TASK STATEMENT: Below this line are records; transcribe exactly the lines between the one holding "Select the Groom City field" and the one holding "Image resolution: width=704", inclusive, and omit the pictures.

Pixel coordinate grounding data

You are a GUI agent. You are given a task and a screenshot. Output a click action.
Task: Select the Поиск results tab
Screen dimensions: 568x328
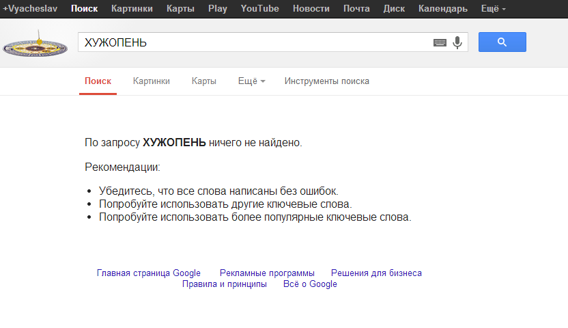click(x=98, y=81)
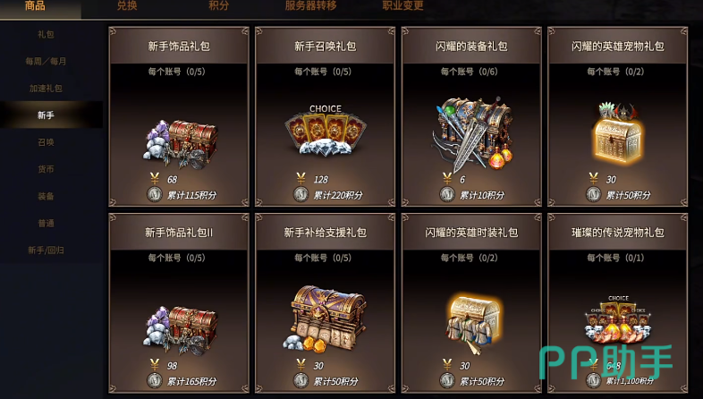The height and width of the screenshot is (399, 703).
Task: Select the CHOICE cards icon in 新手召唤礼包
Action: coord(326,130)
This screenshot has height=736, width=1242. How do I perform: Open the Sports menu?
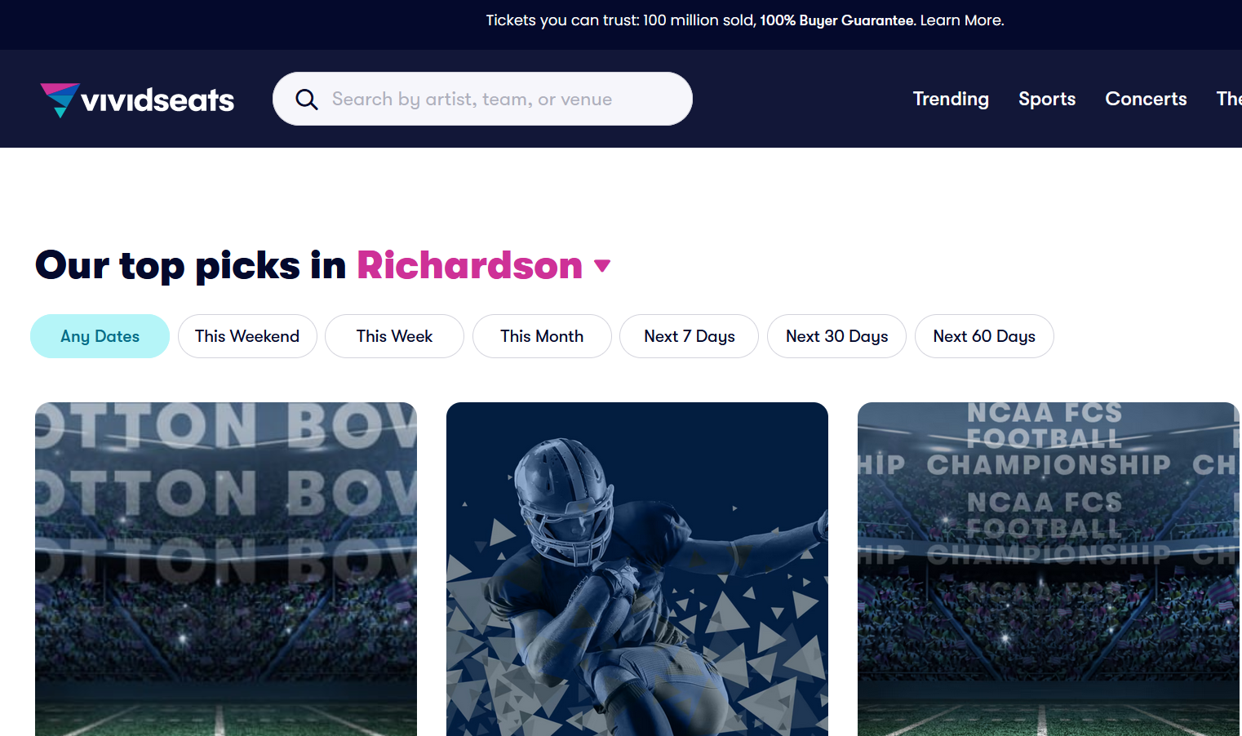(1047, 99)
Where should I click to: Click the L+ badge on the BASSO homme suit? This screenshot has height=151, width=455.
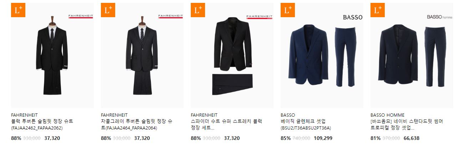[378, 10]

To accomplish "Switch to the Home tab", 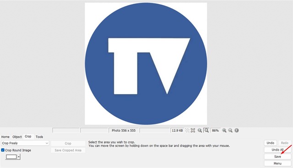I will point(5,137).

...

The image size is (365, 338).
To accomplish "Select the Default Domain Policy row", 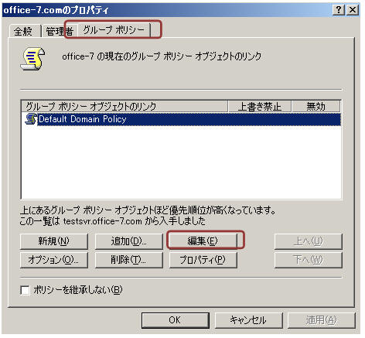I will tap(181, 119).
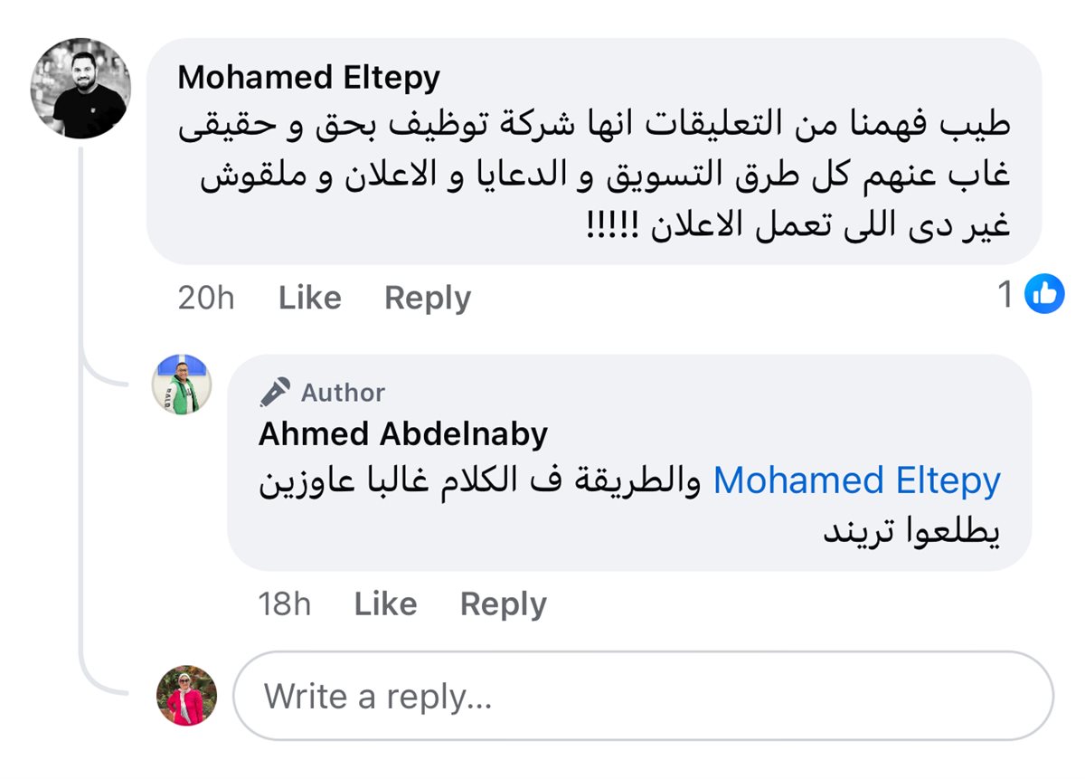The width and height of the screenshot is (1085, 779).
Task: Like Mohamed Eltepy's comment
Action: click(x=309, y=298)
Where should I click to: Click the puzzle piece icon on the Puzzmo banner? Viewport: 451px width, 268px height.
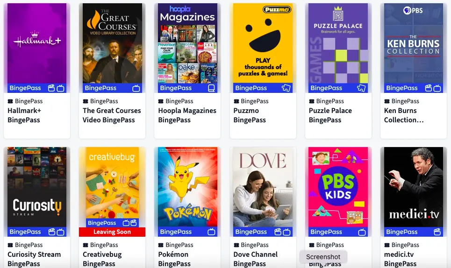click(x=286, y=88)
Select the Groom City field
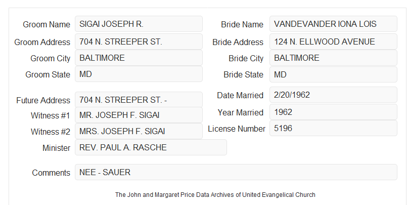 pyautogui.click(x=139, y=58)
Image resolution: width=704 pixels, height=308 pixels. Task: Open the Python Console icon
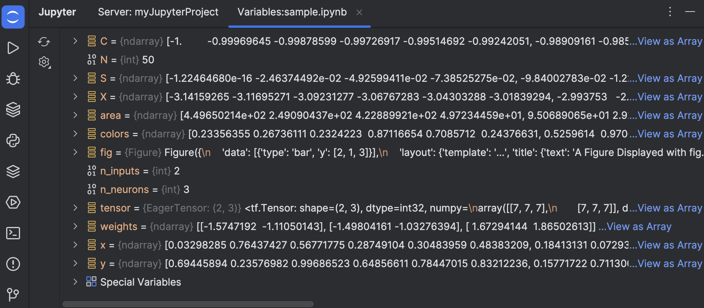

RESULT OF THE TASK:
Select the Groom City field
 pyautogui.click(x=139, y=58)
Image resolution: width=704 pixels, height=308 pixels. Task: Open the Python Console icon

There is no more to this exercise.